▸ **Document text**:

# Anyone Know Bout Tropheops sp Aurora



## Peacock88 (Jan 21, 2007)

Im planning on ordering some mbuna ( Ps. saulosi, rusties, undecided) to start stocking my 90 gallon and found this species. I know there's not much info on this fish and wanted to know a few things:

1) How big exactly will these guys get?

2) What color are the females-anything like the males?

3) What kind of aggression do they display

4) Will they get along with these other mbuna I have listed?

5) Can I keep 2 males in a group of 5 or 6, or will the sub-dom male be killed, color-disabled? Haha

Im planning on keeping 5-6 of each species with only one male. This is for aggression issues in the past and hopefully breeding. Just looking for some advice on keeping/breeding these.

Thanks for any and all information!


----------



## Peacock88 (Jan 21, 2007)

Okay... I'm guessing no one has experience with this particular fish.

But how about any of the tropheops species?


----------



## bac3492 (Jul 25, 2008)

I know of them, not anything about them. They are really neat little fish, they just havent hit the hobby that heavily yet. I believe Pam Chin has some.


----------



## Afishionado (Jun 6, 2006)

2nd hand info only, and hopefully someone with 1st hand experience will chime in, but everything I've read about them says:

1 - Tropheops don't get very big - 3" - 4"
2 - Many Tropheops species are on the high end of the agression scale, and can be quite a handful - like requiring the tank to built and stocked around their needs.


----------



## DJRansome (Oct 29, 2005)

▸ **Data**:
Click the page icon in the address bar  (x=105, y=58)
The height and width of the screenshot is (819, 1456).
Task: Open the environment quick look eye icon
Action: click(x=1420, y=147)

▸ **Set problem A**: In the forum thread about Tropheops sp. Aurora, what size is the tank Peacock88 plans to stock?
▸ **Set problem B**: Please carry on the forum thread about Tropheops sp. Aurora from the point where it stops.
The material comes from a separate source unrelated to this thread.

▸ **Expected answer A**: 90 gallons

▸ **Expected answer B**:
Check out the profile:
http://www.cichlid-forum.com/profiles/s ... php?id=938


----------



## nick a (Apr 9, 2004)

I've never kept that particular species. I've had several species in the past and still keep Red Cheeks and Lilacs

Afishionado, I wholeheartedly agree with #2, but disagree with #1--some get to the 5+" mark pretty easily.

Peacock88, In general with tropheops:
1) see above
2) "females with a light brown color which exhibit faint vertical bars" Konings 4th pg81
3) variable--best to bet high :wink: 
4) with 3 or 4+ females of his species in the tank, the male may just ignore the others, there may be some spats at first between him and the saulosi for territories.
5) probably not--at least, I've never been able to.


----------



## Peacock88 (Jan 21, 2007)

Thanks for the info guys. The species profile says they are mildly aggro so I wasn't sure. I think they will work in my setup. Will a species of lab be ok here? I was thinkin textiles.


----------



## kbuntu (Aug 25, 2008)

I was looking for this fish for a long time but couldn't find them anywhere. 
The only picture I found online is from aquariumshop.ca and they didn't have them in stock when I contacted them. I should add, they've told me they won't get or sell any of the Tropheops specie at all any more because of aggression. Here is the pic:









I've ended up with Tropheops Red Cheek Chizamulu which are similar and available at several online stores.










Good luck. PM me if you find the Aurora's


----------



## sarab (Mar 25, 2009)

I have a male aurora and he's about 5" long, I don't think he'll grow anymore but he's very territorial. I just have a small tank (27 gallons). 
I recently bought two females and hoped to breed, so far all he's done is chase them around. The two females have also developed their pecking order so I'm guessing that the chasing will stop soon.
They really are nice looking fish, and very fast swimmers!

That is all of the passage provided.